> **Challenge a**:
Recast the part of the listing that opens with the line containing "1568x460 pixels. At" and closes with the line containing "click(x=152, y=1109)" as a Markdown table with the columns Number and Listing line, leaving out any blank lines.

── Quoted passage ──

Turkey's righteous indignation might be more convincing if it was not
also glaringly hypocritical. When Erdogan, in a speech to parliament,
insisted that the French bill "murdered freedom of thought", he seemed
to have forgotten that Article 301 of the Turkish penal code makes
it illegal to insult the Turkish nation, ethnicity, or government.
Since its implementation in 2005, Article 301 has been used on
many occasions to prosecute writers, journalists, and scholars who
have criticized Ankara's policy of vehement genocide denial or who
have otherwise run afoul of the regime. It would seem, therefore,
that Erdogan's definition of "freedom of thought" is as fluid as is
politically convenient. Whatever the French motives for promulgating
its genocide denial legislation and regardless of whether or not such
legislation truly suppresses freedom of thought, Turkey simply cannot
claim the moral high ground when it comes to free expression.
Moreover, Turkey's hysterical reaction to the bill has made it
abundantly clear that the country is being forced to confront its
own checkered history. In an interview with HPR, Harvard Professor of
Armenian Studies James Russell shed some light on why the legislation
elicited such a strong Turkish response: "In Turkey itself, denial
of the genocide is one of the cornerstones of the culture. There
has been a very systematic effort by the Turkish state not only to
deny that the genocide took place, but also to eradicate signs that
[Armenians] lived there." Russell further believes that the French
legislation represents an important and long overdue reality check
and rejects Turkish claims that the bill is intended to be racist
or Islamophobic. "This isn't a matter of anti-Turkish bigotry. [The
Bill] stems from a desire for historical recognition." Indeed, Russell
views recognition as a move that would ultimately benefit Turkey and
expressed optimism that such recognition would take eventually gain
acceptance. "One has to encourage a change in Turkish civil values
... I think Turkey's viable future depends on this issue. There has
been a lot of progress and there will be more progress."

───
── Records for the task ──

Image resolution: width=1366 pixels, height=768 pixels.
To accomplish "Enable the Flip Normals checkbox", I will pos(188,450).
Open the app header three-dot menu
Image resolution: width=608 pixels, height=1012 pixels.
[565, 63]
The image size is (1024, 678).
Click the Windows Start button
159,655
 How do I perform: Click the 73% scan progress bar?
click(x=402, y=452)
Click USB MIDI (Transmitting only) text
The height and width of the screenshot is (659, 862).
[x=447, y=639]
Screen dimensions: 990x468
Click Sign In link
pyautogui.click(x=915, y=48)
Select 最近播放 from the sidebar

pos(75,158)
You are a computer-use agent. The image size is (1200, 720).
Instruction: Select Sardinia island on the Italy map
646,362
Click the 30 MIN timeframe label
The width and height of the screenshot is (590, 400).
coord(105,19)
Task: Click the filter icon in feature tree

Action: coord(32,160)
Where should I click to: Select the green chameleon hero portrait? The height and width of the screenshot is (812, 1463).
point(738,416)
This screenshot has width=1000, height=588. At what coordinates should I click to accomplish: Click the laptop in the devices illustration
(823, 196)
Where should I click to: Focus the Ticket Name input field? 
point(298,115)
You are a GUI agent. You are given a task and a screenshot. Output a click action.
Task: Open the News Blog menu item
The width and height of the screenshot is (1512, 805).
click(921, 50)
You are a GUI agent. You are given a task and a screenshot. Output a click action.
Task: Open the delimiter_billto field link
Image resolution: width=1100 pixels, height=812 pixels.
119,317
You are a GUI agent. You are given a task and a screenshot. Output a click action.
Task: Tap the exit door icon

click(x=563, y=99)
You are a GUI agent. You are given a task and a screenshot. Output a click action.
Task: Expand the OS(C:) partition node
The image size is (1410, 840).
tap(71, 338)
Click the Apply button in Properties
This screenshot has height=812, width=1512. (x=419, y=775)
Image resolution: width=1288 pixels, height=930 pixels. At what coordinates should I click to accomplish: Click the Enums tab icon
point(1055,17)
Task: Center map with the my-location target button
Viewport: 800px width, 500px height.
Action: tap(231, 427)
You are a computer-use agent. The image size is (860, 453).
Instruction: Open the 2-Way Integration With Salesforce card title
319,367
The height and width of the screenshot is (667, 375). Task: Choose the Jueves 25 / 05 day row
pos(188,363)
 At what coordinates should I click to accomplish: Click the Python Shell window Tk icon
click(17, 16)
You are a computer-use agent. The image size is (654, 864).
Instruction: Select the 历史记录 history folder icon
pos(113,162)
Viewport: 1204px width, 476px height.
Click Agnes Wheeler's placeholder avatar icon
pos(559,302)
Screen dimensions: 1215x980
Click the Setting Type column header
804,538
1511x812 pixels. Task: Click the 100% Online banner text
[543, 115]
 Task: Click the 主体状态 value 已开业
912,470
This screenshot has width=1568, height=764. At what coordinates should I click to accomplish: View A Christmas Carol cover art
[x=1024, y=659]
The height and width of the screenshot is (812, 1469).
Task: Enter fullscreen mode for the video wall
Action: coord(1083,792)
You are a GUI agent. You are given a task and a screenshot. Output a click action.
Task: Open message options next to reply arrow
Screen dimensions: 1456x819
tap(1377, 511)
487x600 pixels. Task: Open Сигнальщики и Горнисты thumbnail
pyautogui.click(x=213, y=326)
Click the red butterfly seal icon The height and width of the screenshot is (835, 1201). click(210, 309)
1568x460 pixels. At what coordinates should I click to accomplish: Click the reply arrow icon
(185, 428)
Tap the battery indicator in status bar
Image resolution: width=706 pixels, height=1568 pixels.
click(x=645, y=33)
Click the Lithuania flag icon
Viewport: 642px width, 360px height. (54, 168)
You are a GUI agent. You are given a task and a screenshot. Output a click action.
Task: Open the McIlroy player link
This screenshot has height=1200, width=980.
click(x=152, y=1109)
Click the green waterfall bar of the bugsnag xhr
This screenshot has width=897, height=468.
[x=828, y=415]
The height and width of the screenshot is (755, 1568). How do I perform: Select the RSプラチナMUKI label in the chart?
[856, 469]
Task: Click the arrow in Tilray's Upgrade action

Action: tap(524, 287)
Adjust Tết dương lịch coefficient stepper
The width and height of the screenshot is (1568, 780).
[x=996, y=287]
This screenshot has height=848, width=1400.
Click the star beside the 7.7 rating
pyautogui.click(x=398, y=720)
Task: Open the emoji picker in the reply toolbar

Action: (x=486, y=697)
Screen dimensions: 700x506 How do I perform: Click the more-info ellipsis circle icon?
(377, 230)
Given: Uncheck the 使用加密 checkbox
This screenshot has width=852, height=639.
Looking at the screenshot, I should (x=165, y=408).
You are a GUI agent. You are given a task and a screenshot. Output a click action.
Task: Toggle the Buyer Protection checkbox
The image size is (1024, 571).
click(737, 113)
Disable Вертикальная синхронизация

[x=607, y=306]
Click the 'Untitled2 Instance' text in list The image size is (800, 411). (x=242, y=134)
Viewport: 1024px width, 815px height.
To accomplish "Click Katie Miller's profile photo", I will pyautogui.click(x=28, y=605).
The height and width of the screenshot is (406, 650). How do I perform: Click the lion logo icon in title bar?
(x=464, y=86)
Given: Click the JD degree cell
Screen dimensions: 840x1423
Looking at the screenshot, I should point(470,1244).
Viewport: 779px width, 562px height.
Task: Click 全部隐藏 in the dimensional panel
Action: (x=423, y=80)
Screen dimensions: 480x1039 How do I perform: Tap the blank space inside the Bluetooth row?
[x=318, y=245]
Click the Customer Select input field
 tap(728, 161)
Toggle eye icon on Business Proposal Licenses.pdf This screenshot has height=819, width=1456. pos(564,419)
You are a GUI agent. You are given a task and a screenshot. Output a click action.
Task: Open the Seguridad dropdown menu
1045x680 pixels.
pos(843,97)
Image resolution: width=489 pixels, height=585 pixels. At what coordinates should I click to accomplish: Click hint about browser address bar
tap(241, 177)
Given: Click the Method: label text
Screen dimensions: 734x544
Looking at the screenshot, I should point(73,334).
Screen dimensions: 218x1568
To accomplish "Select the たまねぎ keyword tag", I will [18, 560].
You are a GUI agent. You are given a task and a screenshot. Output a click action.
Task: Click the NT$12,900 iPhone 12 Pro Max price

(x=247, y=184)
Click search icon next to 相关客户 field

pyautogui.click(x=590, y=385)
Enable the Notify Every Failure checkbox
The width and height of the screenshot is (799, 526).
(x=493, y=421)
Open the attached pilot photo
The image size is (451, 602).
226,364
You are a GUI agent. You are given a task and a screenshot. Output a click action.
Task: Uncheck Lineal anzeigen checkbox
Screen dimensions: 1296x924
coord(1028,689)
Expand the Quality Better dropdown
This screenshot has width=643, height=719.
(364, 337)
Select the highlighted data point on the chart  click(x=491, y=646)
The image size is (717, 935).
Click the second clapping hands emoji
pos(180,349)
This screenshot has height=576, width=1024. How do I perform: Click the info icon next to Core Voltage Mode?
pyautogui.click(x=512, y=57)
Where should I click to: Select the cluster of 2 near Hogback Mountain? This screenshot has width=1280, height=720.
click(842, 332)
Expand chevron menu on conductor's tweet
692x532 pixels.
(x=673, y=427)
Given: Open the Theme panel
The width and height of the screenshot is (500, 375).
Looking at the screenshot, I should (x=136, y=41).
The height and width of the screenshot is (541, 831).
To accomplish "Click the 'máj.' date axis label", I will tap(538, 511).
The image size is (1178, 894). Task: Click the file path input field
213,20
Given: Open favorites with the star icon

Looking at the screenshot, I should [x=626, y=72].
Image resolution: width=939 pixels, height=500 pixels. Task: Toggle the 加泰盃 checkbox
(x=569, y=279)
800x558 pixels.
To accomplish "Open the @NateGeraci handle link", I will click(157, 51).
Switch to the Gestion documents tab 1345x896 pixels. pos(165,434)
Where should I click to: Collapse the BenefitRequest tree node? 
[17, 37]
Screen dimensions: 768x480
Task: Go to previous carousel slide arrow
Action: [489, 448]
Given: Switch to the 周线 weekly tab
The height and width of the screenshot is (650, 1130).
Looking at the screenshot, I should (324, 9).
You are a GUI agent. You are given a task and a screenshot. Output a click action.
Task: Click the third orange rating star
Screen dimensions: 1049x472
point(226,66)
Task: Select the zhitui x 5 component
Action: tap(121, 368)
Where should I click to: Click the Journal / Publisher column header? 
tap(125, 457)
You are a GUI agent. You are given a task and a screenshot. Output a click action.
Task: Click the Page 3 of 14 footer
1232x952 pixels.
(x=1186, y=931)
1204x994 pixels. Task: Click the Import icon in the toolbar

───

> **Challenge b**:
Continue the commentary on Turkey's response to the French genocide-denial bill from the point where it stops.

> **Reply a**:
| Number | Listing line |
|---|---|
| 1 | 1568x460 pixels. At what coordinates should I click to accomplish: Click the reply arrow icon |
| 2 | (185, 428) |
| 3 | Tap the battery indicator in status bar |
| 4 | Image resolution: width=706 pixels, height=1568 pixels. |
| 5 | click(x=645, y=33) |
| 6 | Click the Lithuania flag icon |
| 7 | Viewport: 642px width, 360px height. (54, 168) |
| 8 | You are a GUI agent. You are given a task and a screenshot. Output a click action. |
| 9 | Task: Open the McIlroy player link |
| 10 | This screenshot has height=1200, width=980. |
| 11 | click(x=152, y=1109) |

> **Reply b**:
But ultimately, the controversy surrounding France's bill ceases to
be about the skeletons in Turkey's closet or even about the Armenian
Genocide specifically. Rather, it is a facet of a larger debate between
those who would recognize and learn from historical fact and those
who would stubbornly continue to deny the undeniable. As important
as it is for Turkey and other governments to acknowledge the truth
of the Armenian Genocide in order to reconcile the descendants of
the victims with the descendants of the perpetrators, the true value
of recognition is as a bulwark against future abuses. "The Armenian
experience was one of the signal dangers of the twentieth century"
explains Russell. The longer a crime is concealed, the longer lies
take the place of truth, the easier it is for subsequent crimes
connected to the first to proliferate and find acceptance."
While France's methods for ensuring the perpetuation of historical fact
might run counter to the American concept of constitutional liberty
and be perceived by Turks as a grave insult to their national identity,
its government is addressing a hugely important issue that deserves the
world's attention. In the almost 100 years since the extermination of
Armenians by the Ottoman Empire and the seven decades that have elapsed
since the Holocaust, the world seems no closer to the abolition of
mass murder. Tragic chapters on Cambodia, Rwanda, Yugoslavia, and
Darfur have instead been written in the annals of history with the
blood of millions. If "Never Again" is to be anything more than just
a mantra, perhaps the governments of the world would do well to play
an active role in preserving the memory of calamities past.
After all, it was Hitler who wondered on the eve of his genocidal
invasion of Poland, "Who still talks today of the extermination of
the Armenians?"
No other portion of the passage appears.